# EXERCISE TASK
Find every line in the records below that contains the word "screenshot" and copy those lines. Matching is case-sensitive.
[Begin SUPPLIED MATERIAL]
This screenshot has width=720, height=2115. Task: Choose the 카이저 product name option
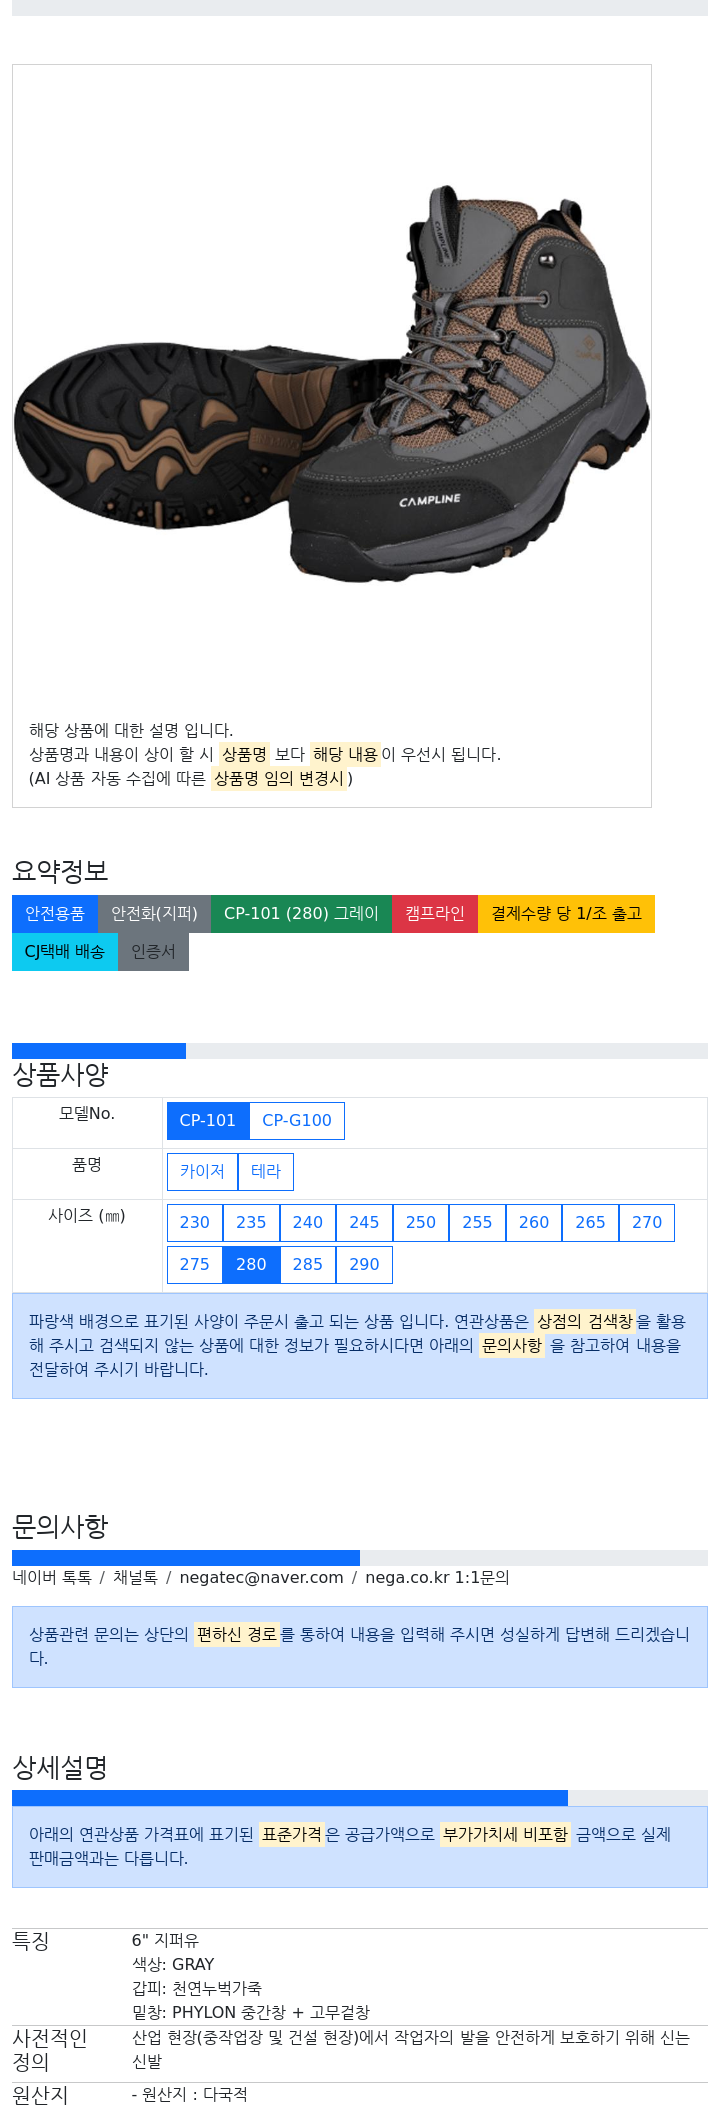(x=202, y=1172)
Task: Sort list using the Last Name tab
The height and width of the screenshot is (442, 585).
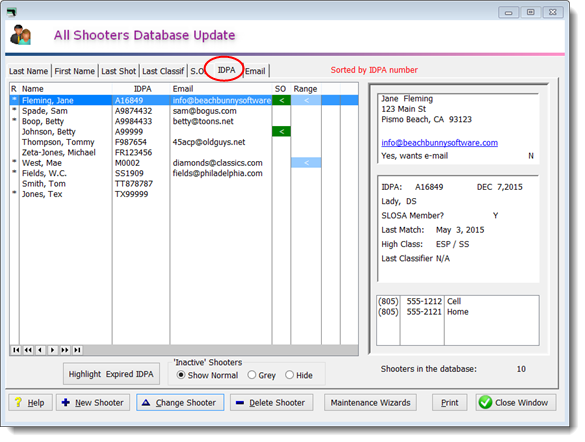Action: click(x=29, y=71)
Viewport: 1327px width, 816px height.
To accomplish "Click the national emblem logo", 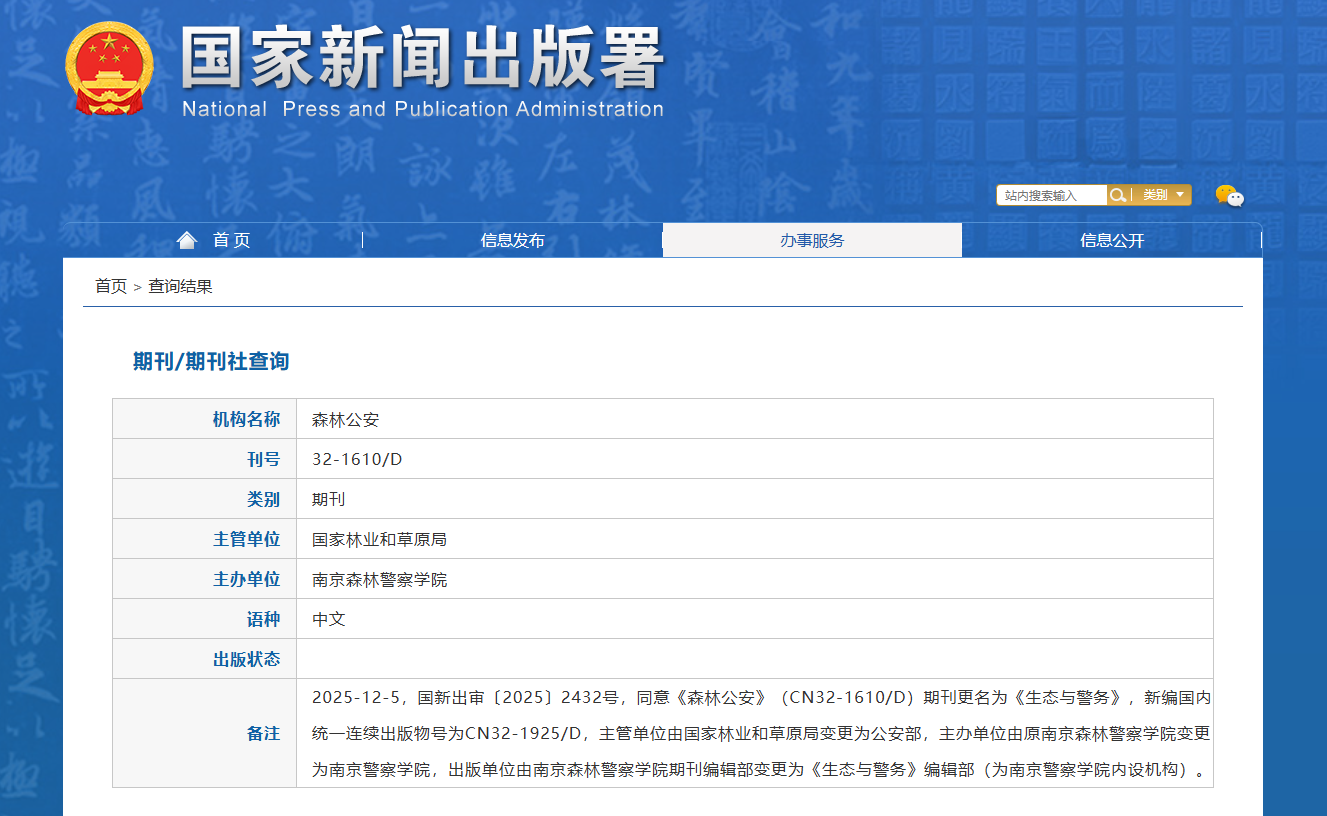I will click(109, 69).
[End SUPPLIED MATERIAL]
# WRITTEN SOLUTION
This screenshot has width=720, height=2115. Task: Choose the 카이저 product name option
The height and width of the screenshot is (442, 585).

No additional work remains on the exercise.